### Provided information

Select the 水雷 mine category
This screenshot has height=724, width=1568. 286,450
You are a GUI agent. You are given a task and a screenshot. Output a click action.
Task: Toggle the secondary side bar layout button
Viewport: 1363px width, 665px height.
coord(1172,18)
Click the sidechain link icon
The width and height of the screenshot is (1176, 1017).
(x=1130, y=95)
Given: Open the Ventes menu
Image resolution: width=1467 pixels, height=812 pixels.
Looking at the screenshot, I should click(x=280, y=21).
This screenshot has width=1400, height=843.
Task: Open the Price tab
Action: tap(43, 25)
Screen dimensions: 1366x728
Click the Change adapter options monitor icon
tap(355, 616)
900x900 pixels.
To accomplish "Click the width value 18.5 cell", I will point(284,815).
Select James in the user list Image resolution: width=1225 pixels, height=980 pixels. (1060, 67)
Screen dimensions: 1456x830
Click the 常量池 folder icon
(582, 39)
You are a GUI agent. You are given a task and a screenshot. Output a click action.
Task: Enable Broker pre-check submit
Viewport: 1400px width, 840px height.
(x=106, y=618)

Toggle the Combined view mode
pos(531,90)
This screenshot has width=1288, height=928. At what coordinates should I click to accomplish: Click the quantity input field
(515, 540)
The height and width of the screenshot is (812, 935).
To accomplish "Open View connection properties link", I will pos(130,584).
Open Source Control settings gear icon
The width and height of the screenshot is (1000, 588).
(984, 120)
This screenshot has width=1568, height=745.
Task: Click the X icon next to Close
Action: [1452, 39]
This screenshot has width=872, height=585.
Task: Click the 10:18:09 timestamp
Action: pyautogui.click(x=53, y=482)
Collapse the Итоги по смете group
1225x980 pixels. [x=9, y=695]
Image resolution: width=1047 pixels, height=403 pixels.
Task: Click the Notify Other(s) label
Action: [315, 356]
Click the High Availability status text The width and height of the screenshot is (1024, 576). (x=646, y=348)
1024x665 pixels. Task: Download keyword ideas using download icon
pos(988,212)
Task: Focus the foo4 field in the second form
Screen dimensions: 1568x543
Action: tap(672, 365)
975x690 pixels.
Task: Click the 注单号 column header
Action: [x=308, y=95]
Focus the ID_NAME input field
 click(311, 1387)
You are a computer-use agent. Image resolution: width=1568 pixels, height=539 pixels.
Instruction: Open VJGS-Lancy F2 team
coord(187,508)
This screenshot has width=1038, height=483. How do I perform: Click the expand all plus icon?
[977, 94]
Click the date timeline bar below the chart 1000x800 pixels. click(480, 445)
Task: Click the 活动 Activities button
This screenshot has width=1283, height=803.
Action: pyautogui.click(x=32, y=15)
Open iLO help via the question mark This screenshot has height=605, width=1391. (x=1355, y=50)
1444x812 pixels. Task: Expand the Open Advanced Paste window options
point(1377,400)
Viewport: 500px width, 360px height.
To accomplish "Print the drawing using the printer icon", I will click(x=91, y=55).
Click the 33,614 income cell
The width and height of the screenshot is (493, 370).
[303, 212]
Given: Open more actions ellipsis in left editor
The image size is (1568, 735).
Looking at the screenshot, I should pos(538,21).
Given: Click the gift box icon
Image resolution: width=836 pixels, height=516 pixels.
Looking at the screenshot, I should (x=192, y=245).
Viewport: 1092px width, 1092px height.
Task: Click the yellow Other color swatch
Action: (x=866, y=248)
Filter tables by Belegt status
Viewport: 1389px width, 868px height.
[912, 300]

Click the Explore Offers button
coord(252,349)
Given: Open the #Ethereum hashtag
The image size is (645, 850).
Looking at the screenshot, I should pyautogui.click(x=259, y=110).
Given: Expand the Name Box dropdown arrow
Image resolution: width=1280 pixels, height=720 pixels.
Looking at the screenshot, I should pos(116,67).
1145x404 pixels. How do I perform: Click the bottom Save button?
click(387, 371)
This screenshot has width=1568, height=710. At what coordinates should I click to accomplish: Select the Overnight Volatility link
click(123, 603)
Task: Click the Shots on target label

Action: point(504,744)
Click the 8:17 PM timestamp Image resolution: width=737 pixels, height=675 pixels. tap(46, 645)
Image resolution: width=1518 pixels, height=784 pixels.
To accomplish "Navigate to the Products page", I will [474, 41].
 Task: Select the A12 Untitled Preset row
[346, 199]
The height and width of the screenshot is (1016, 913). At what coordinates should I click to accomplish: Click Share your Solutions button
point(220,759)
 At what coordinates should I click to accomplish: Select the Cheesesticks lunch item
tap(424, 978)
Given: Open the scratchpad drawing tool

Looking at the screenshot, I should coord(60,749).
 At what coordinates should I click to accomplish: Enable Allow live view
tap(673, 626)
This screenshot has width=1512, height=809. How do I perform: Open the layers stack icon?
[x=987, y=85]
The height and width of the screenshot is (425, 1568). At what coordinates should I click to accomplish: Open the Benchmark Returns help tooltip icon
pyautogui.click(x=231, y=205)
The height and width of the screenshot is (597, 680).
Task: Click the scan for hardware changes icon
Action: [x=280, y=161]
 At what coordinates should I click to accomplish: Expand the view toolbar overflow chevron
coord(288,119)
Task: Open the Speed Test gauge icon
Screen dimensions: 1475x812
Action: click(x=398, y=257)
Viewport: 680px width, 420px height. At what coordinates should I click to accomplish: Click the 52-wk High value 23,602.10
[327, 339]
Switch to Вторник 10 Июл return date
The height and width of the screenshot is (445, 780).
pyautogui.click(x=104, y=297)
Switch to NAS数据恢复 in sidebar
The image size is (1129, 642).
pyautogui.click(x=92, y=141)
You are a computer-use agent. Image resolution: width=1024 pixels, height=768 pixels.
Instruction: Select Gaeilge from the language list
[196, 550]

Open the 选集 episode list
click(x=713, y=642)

######

Copy the data from the line with "Click the Explore Offers button" to the line with "click(387, 371)", and reproduce those lines exactly as they appear.

Click the Explore Offers button
coord(252,349)
Given: Open the #Ethereum hashtag
The image size is (645, 850).
Looking at the screenshot, I should pyautogui.click(x=259, y=110).
Given: Expand the Name Box dropdown arrow
Image resolution: width=1280 pixels, height=720 pixels.
Looking at the screenshot, I should pos(116,67).
1145x404 pixels. How do I perform: Click the bottom Save button?
click(387, 371)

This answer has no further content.